“Did they not tell us he was in this room with Perseus—did he not quit by the window in such haste that he left his cloak—there at your feet?”
His cloak! His cloak that she had clutched to her heart for comfort—this to be cited at evidence against him—
“I say it could not be!” she cried; she put her hands before her face as if fire had suddenly struck her blind and cowered and shrank together.
Gently Jerome Caryl put her into the chair by the desolate hearth.
“We must leave here at once,” he said. “I must send a warning to Berwick and destroy the printing-press and all papers—there is a kingdom hanging on our prudence now.”
She looked at him blankly.
“The Master of Stair,” she muttered. “The Master of Stair.”

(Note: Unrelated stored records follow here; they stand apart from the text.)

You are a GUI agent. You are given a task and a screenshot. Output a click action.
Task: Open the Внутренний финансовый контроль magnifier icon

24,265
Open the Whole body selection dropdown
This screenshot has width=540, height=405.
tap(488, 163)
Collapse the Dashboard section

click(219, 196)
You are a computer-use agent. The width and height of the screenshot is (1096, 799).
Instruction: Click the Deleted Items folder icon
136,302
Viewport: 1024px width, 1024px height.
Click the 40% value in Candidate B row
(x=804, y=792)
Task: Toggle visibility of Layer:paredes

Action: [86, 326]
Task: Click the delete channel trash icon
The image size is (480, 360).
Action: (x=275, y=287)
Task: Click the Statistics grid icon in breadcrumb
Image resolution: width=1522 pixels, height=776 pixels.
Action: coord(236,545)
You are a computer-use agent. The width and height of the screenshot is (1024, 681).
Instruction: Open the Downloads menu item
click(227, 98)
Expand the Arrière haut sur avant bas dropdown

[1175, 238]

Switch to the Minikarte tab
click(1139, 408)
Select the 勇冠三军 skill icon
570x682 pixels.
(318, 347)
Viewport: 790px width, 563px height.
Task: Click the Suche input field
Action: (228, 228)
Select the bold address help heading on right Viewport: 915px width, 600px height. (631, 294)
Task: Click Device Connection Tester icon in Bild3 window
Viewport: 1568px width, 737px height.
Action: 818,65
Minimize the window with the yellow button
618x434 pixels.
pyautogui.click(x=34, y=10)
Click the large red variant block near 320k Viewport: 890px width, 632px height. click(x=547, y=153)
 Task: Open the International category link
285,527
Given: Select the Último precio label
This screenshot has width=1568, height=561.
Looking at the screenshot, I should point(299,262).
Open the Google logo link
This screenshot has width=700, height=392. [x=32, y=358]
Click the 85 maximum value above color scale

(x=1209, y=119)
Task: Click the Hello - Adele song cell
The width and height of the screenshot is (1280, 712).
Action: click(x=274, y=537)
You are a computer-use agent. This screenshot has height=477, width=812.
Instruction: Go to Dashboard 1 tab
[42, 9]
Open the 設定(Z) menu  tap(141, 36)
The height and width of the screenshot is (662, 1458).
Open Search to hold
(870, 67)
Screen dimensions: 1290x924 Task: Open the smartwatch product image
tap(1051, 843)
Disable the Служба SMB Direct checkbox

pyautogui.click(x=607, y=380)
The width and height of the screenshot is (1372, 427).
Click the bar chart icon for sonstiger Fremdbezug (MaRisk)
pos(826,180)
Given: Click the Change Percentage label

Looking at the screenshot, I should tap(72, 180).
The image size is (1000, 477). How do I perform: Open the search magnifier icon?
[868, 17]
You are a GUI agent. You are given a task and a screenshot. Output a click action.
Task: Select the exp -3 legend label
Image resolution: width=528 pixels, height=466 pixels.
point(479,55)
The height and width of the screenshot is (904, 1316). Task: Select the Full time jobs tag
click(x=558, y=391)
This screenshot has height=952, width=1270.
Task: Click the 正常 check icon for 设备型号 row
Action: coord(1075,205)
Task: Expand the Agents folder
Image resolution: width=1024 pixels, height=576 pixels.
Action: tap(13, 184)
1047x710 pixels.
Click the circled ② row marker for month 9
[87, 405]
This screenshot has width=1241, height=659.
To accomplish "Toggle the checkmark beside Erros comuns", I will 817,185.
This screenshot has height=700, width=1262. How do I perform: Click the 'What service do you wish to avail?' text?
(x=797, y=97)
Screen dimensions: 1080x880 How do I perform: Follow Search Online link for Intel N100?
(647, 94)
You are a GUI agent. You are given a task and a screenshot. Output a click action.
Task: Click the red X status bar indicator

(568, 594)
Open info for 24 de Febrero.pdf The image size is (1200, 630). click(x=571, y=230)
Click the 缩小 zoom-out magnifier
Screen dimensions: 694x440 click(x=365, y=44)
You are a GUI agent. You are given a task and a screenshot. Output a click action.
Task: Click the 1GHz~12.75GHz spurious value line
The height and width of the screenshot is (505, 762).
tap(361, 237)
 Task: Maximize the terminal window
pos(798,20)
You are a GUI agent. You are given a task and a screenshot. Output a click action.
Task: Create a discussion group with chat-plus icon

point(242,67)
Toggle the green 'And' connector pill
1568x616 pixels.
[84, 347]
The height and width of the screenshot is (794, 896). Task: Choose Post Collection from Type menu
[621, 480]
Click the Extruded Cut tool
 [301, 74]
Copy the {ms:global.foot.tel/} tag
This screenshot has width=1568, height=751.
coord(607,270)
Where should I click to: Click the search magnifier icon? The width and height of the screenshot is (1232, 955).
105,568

She drew herself together in the chair and, half-swooning, dreams mounted to her brain; reality ebbed away; she was conscious of feeling cold and yet when she put her hand to her forehead she seemed to touch fire; she thought the Abbey was about her, the sunlight at her feet, and—he—stood on the bishop’s grave—“call me John,” he said—Sir John Dalrymple, Master of Stair—she repeated the names to herself—it was written in large characters: “Mr. Wedderburn is the Master of Stair”—how they lied! Where was Jerome Caryl?
There were people passing, carrying something—it was the Abbey and a funeral—she was so happy that she could weep for them—death was curious—irrevocable—irrevocable.
It was Perseus they carried past. They came so heavily—so slowly; one of his hands hung out and touched the floor.